L’épisode du squat de Coulogne, elle s’en souvient. Chaque jour, elle y va. « Kévin nous disait que les migrants allaient arriver, qu’il fallait rester sur place, être présent souvent, de 14h à minuit. » Et parfois ça dégénère. Au fil des jours, les squatteurs ont été caillassés, ont reçu des cocktails Molotov. « Moi, je n’ai pas caillassé » assure-t-elle. Le comportement des autres se passe sous ses yeux. « Certains Coulonnois passaient la nuit, ils voulaient cramer la ferme. » Kévin Reche donne « les consignes. On savait qu’il ne fallait pas parler à Nord Littoral. Il appelait au boycott… » Avec du recul, elle s’aperçoit qu’elle s’est laissée embrigader. Le collectif elle le décrit aujourd’hui comme étant un nid à frontistes. Sans langue de bois, elle décrit les coulisses d’un collectif dont la réputation flirte avec des idées extrêmes et qui n’assume pas son lien avec le FN, ou du moins sa proximité. « Un jour pour un pari, j’ai dû accrocher le portrait de Marine Le Pen dans ma chambre… », raconte la jeune femme qui a fermé les yeux pendant de longues semaines.

Tatouage « de jeunesse » et un portrait dans le dos

« On a la haine », souffle-t-elle, expliquant que le jeune leader sait mener ses troupes. « C’est un manipulateur.
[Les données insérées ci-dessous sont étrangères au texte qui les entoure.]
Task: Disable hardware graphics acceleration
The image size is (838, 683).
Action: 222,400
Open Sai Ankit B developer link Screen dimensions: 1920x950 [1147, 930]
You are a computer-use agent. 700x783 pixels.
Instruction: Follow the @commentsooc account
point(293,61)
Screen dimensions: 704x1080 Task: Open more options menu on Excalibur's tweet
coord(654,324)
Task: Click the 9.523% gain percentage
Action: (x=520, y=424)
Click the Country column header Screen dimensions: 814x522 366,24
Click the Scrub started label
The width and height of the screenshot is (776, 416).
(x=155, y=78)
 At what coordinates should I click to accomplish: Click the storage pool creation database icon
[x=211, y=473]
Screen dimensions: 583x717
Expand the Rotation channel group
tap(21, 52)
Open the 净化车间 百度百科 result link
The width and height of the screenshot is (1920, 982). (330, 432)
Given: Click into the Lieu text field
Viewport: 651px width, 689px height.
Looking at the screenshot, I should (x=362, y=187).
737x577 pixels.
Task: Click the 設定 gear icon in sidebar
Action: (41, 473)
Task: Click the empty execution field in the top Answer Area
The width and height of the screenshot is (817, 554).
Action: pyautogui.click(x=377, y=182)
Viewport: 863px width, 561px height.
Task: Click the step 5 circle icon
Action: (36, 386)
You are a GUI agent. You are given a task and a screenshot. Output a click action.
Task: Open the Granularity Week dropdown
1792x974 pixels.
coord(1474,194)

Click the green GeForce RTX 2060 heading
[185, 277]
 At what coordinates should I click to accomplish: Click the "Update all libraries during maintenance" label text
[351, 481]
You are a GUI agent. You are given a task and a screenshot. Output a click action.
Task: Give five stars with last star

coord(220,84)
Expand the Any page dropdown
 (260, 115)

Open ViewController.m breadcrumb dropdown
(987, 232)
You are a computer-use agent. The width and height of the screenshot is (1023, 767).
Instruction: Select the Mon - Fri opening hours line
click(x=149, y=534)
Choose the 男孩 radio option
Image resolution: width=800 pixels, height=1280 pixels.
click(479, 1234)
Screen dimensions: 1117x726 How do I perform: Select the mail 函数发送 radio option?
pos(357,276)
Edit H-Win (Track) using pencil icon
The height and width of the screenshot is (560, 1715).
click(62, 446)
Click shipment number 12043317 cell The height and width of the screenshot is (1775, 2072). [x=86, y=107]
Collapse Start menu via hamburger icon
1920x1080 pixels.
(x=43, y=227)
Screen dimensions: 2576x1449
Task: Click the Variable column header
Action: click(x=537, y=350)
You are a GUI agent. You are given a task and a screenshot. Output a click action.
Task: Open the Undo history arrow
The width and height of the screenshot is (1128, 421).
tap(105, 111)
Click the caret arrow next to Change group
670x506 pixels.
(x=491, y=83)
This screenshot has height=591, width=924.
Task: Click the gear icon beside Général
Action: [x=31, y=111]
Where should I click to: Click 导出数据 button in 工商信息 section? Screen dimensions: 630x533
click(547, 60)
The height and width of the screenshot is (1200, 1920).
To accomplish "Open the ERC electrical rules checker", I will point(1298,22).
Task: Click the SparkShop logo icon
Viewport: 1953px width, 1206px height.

Il fait tout pour être indispensable pour nous, et il savait que j’étais amoureuse… » Elle décrit un chef de meute, un jeune homme qui « aime être sous le feu des projecteurs », qui cherche une forme de gloire. Un homme qui, à l’interne, ne cache pas sa proximité avec le Front national. « Il nous disait de bien voter. » Quand les clichés de Kévin Reche paraissent dans la presse, un tatouage ressemblant ouvertement à une croix gammée stylisée, Sonia gobe ses explications. Kevin Reche tente de faire croire à qui veut bien l’entendre que c’est un symbole autre. Et à l’interne, il parle « d’erreur de jeunesse », confie la jeune femme soulignant que nombreux sont ceux à lui avoir ensuite tourné le dos. L’étiquette « raciste » lui colle à la peau après s’être affichée avec le collectif. Et d’ajouter, que ce tatouage ne serait pas le seul. « Il m’en a montré un autre, dans le dos… », souffle-t-elle en décrivant le visage d’un homme plus connu pour sa haine de l’autre que pour ses qualités de peintre. « J’étais vraiment amoureuse… » Amoureuse, avec des œillères.

Au squat, en pleurs

Après Coulogne, elle entrouvre les yeux. Et veut voir, par elle-même. « J’ai discuté avec Séverine de Calais Ouverture et Humanité et avec une fille qui a été à Sauvons Calais deux jours… » Elle décide d’aller sur un camp de réfugiés avec deux amis « pour voir par moi-même au lieu d’écouter ce que Kévin me dit ». Elle parle avec trois migrants « qui ne m’ont ni agressée ni violée ! » Elle voit la réalité. Puis, elle va au squat Victor-Hugo. Là, c’est la claque. Face aux femmes et aux enfants, elle craque. « J’étais en pleurs ! » Elle quitte Sauvons Calais où « tout est faux », et rejoint Calais Ouverture Humanité. Elle change son fusil d’épaule : « Les migrants et les associations m’apportent beaucoup. » Souvent elle va sur le camp, aide, parle, donne de son temps pour les autres et non plus contre.